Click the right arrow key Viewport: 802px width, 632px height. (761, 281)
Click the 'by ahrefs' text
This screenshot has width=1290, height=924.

● ● ● ● ●

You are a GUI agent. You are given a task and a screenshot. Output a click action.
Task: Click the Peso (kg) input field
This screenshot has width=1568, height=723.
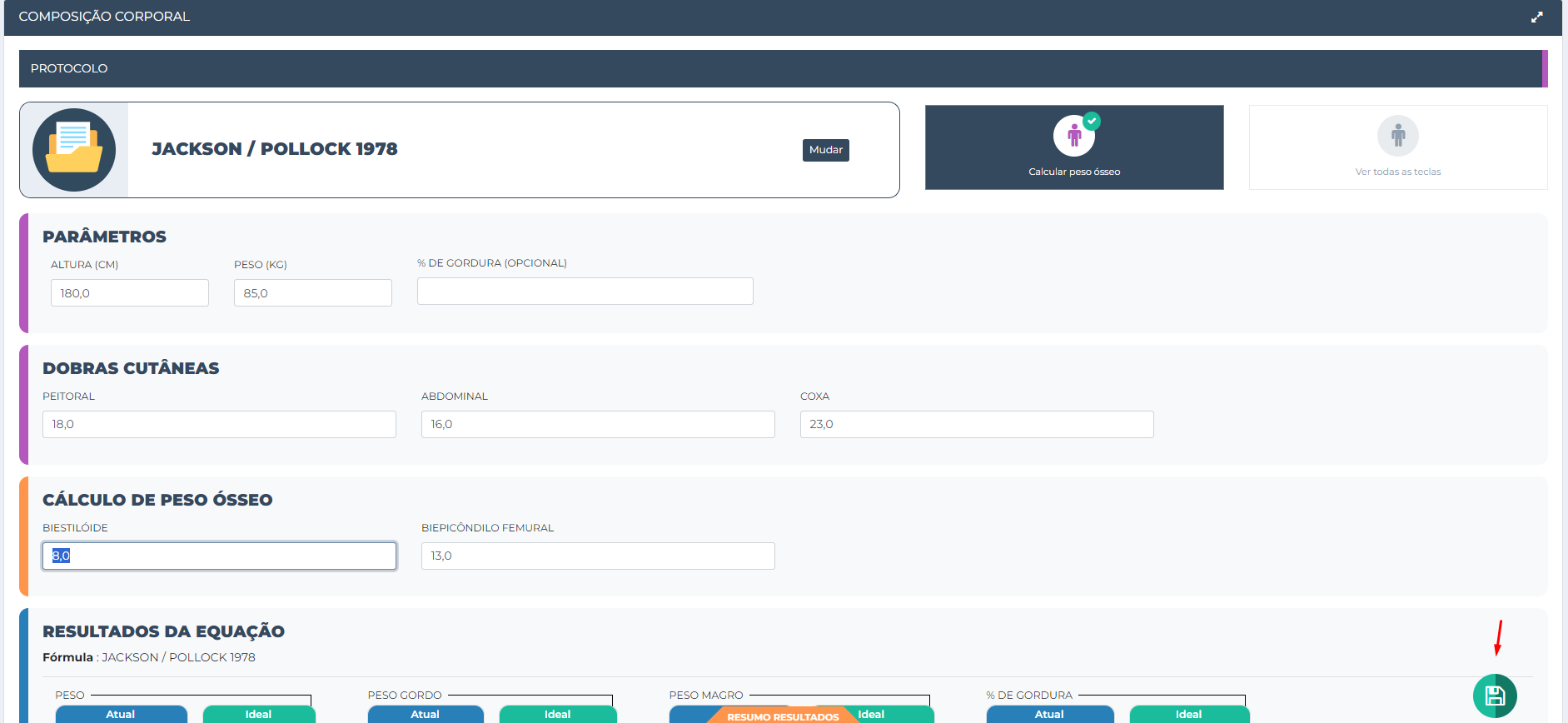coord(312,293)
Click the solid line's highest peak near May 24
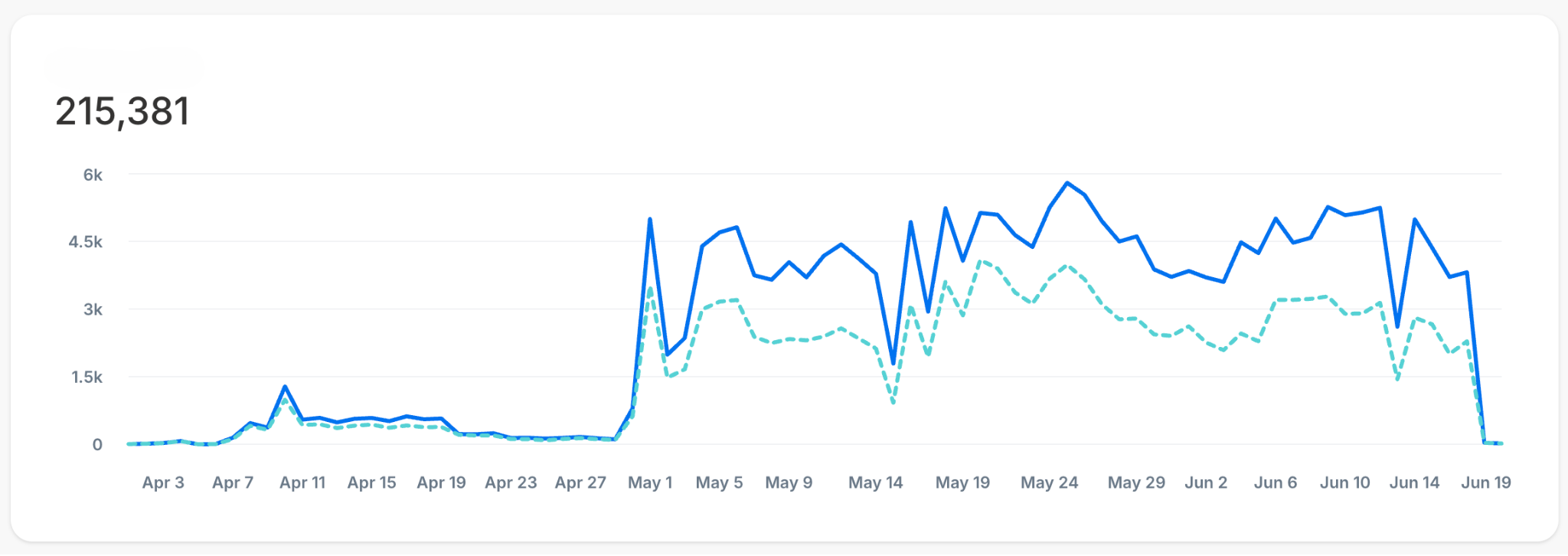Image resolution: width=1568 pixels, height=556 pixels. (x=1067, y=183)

● ● ● ● ●

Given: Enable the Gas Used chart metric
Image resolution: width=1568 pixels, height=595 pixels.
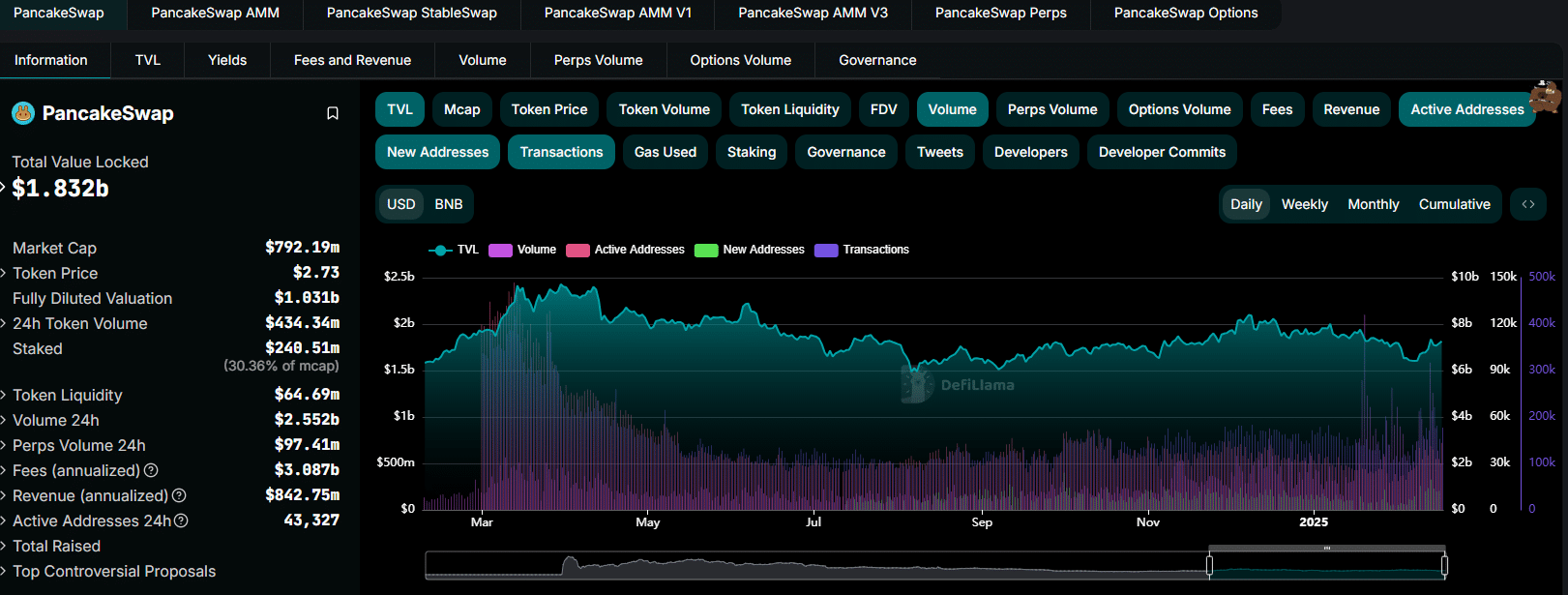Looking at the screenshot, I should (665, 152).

● ● ● ● ●

= Exercise description =
In the material above, locate the line containing "Click the right" and the line containing "This screenshot has width=1290, height=924.". Transcribe exactly those two lines and every line between them, and nothing more.

= Result of this exercise =
Click the right arrow key Viewport: 802px width, 632px height. (761, 281)
Click the 'by ahrefs' text
This screenshot has width=1290, height=924.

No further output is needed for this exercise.